That action shot on Juana Martin’s runway might have been a terrible mistake, but if it were, like, a Top Model challenge to eat dirt in a glamorous and interesting manner, the above model would totally be grabbing her bestie and taking off for a high end massage while the rest of the girls wash scabby wine glasses and vacuum the carpet at home. This post will be all about models falling. And it’s not because I want us to laugh at models in particular, because I don’t. Hating on models is just hating on women you guys – take a page from the famous friendship of Beth Ditto + Kate Moss. Every punk feminist should have a model bestie. To hook you up with shit and whatnot. I am still working on mine. Anyway, meanwhile, here are some models taking a tumble on the job. Not because models falling is funny. Because people falling is funny. By the way, Juana Martin is a Spanish designer who likes to send ladies down the runway in sheer button-up shirts with no bras, and is also fond of layers of big, crazy Flamenco ruffles.
It would be sort of amazing if someone made like an old-fashioned flip book of falling models. This lass is taking a tumble on the runway of British designer Gharani Strok. Is she truly falling – or is it a clever play to make off with the goodies inside one of the front row’s swag bags? Hmmmm. I bet they don’t give the models anything! Except thousands of dollars I mean. Anyway, I couldn’t find much info on Gharani beyond the 2007 SS collection, which would look wonderful right now with it’s palette of mostly white with bursts of meyer lemon. Meyer because it’s darker and brighter, and fancier.
Oh man, I have SO done that! Stepped out of my shoe while walking runway at Proenza Schouler. Kidding, I wish, but I have walked straight out of a pair of shoes that didn’t quite grip the heel the way you’d like a pair of shoes to grip your heel. Especially these big, heavy ones with weighted heels. Two of my favorite pairs of shoes I ever owned were intense wedge platforn things, a brown suede pair from Miu MIu from DSW and a BCBG YSL rip-off from Century 21 and I had to get rid of both pairs because I looked like this girl every time I wore them. Only not wearing an amazing pink ad orange halter. Nope.

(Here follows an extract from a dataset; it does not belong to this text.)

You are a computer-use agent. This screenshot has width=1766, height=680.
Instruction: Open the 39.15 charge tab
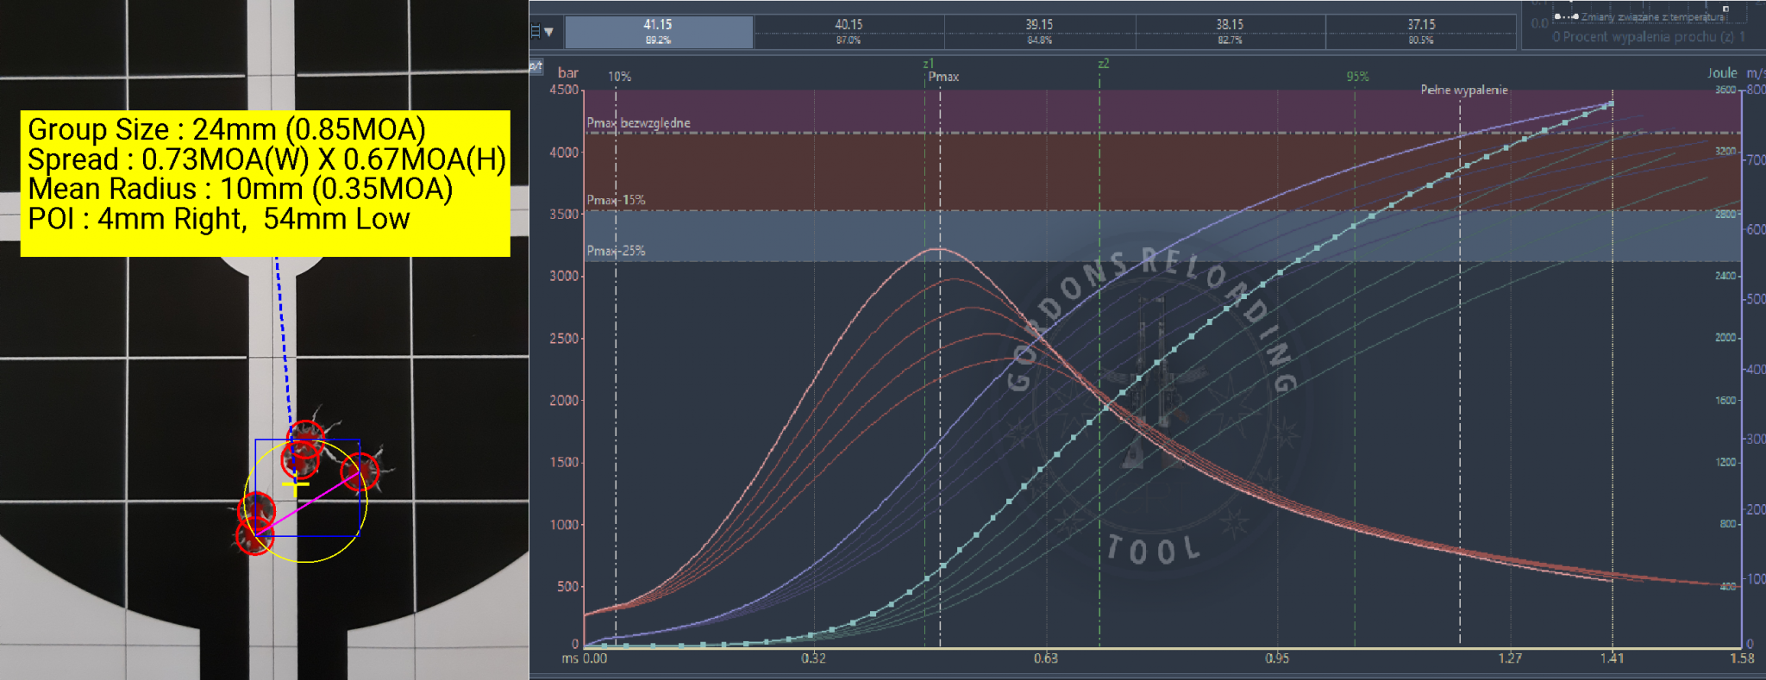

Naomi Campbell wiping out at Vivienne Westwood, on a pair of ginormous platform stilettos, a famous model tumble! Look how she just sits there like a marionette with her strings suddenly snipped! She is making a moment out of it, as is her job, which she does very well. This is clearly in the 90s. Remember feather boas? I do, and I have to say, to designers like Prada who sent boa-like bright fuzzy stoles down the runway this season, I call bullshit! That shit is hideous. I truly think Miuccia Prada puts together her collections each year asking: What one or two butt-ugly pieces can I send out and trick fools into buying, whaaa-haa-haaa! And while I am you know riffing on nothing, where exactly was this Westwood show happening, in a Holiday Inn somewhere? In my old lousy apartment in North Beach with the unfortunate sliding mirrored closet doors? Anyway.
A nice save at Christian Dior. Who has hit bottom tho is Dior designer John Galliano, who apparently likes to hang out in brasseries getting wasted and hurling anti-Semitic insults at people. Like this charming comment: I love Hitler, and people like you would be dead today. Your mothers, your forefathers, would be … gassed and … dead. Whoa. Guess what, they throw you in jail for that shit in France, most perfect country in the world. After being taken over by Nazis, staging a massive resistance and seeing almost 600,000 of their population killed, they take such things quite seriously. He faces six months in the French slammer – which I bet is wonderful – after drying out in some posh rehab somewhere.
Cruel, cruel Miuccia Prada had models eating shit all over the place on her 2008 runway, with two wipeouts and multiple close calls. Reports one model from backstage: “I was having a panic attack, my hands were shaking. The heels were so high. Some of the girls were crying backstage they were so scared.” You guys, models need a labor union! And anti-anxiety meds! Not to sound Tyra or Miss Jay, but, um, what did you think you would be doing, as a model, if not wearing insanely high heels? At least Katie Fogarty, above, got to fall in something cute. That’s right! You keep smiling – no matter what! Runway surfing is fun! This is at Junko Shimada, Whose SS 2011 line is so cute – lots of red, white and blue polka dots; stripey, loungey robe-rompers and maxi-dresses, all styled with super bright pops of color at the neck and on the head.
Okay people, I leave you with some images of models retaining their dignity in current ad campaigns. Even though I don’t like the looks of Louis Vuitton SS 11, I am psyched to see my three favorite models – Raquel Zimmerman, Kristen McMenamy and Freja Beha Erichsen – hanging out together with amazing little hairdos and lacey fans:
Adorable! Okay at this point I am just putting off getting started with my day. I have to go. You will have to stumble across the great Celine ad with the model holding the skateboard on your own. It has been fun looking at magazines with you.